Utilizzare questo elenco di requisiti e consigli di riferimento relativi alla gestione dei controlli di accesso, dei certificati e degli account in un ambiente VMware Cloud Foundation.

Per i dettagli completi sulla progettazione, vedere Progettazione della sicurezza delle informazioni per VMware Cloud Foundation.

Tabella 1. Requisiti di progettazione per la gestione di account e password per VMware Cloud Foundation

ID consiglio

Consigli di progettazione

Giustificazione

Implicazione

VCF-ACTMGT-REQD-SEC-001

Abilita la rotazione pianificata della password in SDDC Manager per tutti gli account che supportano la rotazione pianificata.

  • Aumenta il comportamento di sicurezza dell'SDDC.

  • Semplifica la gestione delle password per tutti i componenti di gestione dell'SDDC.

È necessario recuperare le nuove password utilizzando l'API se si devono utilizzare gli account in modo interattivo.

VCF-ACTMGT-REQD-SEC-003

Stabilire una prassi operativa per la rotazione delle password utilizzando SDDC Manager sui componenti che non supportano la rotazione programmata in SDDC Manager.

Ruota le password e corregge automaticamente i database di SDDC Manager per questi account utente.

nessuna.

VCF-ACTMGT-REQD-SEC-003

Stabilire una prassi operativa per la rotazione manuale delle password sui componenti che non possono essere ruotati da SDDC Manager.

Mantiene i criteri delle password nei componenti non gestiti dalla gestione delle password di SDDC Manager.

nessuna.

Tabella 2. Consigli per la progettazione della gestione dei certificati per VMware Cloud Foundation

ID consiglio

Consigli di progettazione

Giustificazione

Implicazione

VCF-SDDC-RCMD-SEC-001

Sostituire il certificato VMCA o firmato predefinito in tutte le appliance virtuali di gestione con un certificato firmato da un'autorità di certificazione interna.
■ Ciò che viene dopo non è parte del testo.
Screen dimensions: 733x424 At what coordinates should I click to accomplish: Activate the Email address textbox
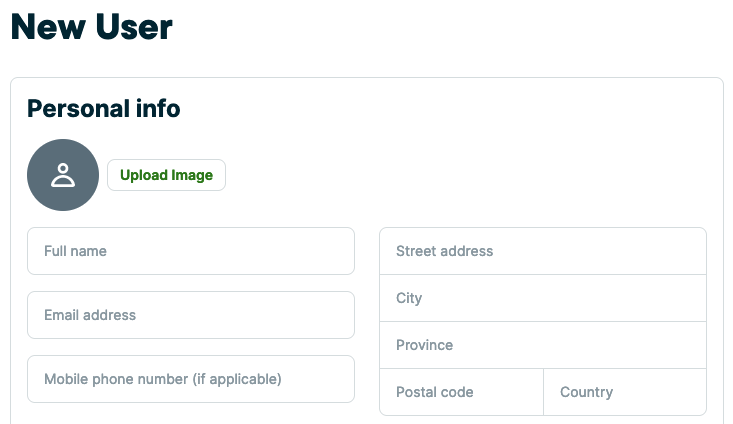(190, 315)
Assicura che la comunicazione con tutti i componenti di gestione sia sicura.

La sostituzione dei certificati predefiniti con certificati firmati da un'autorità di certificazione attendibile potrebbe aumentare il tempo di preparazione della distribuzione, perché è necessario generare e inviare richieste di certificati.

VCF-SDDC-RCMD-SEC-002

Utilizzare un algoritmo SHA-2 o versione successiva per i certificati firmati.

L'algoritmo SHA-1 è considerato meno sicuro ed è obsoleto.

Non tutte le autorità di certificazione supportano SHA-2 o versioni successive.

VCF-SDDC-RCMD-SEC-003

Eseguire la gestione del ciclo di vita del certificato SSL per tutte le appliance di gestione utilizzando SDDC Manager o il plug-in SDDC Manager in vCenter.

SDDC Manager supporta la gestione automatica del ciclo di vita dei certificati SSL anziché richiedere una serie di passaggi manuali.

La gestione dei certificati per le istanze di NSX Global Manager deve essere eseguita manualmente.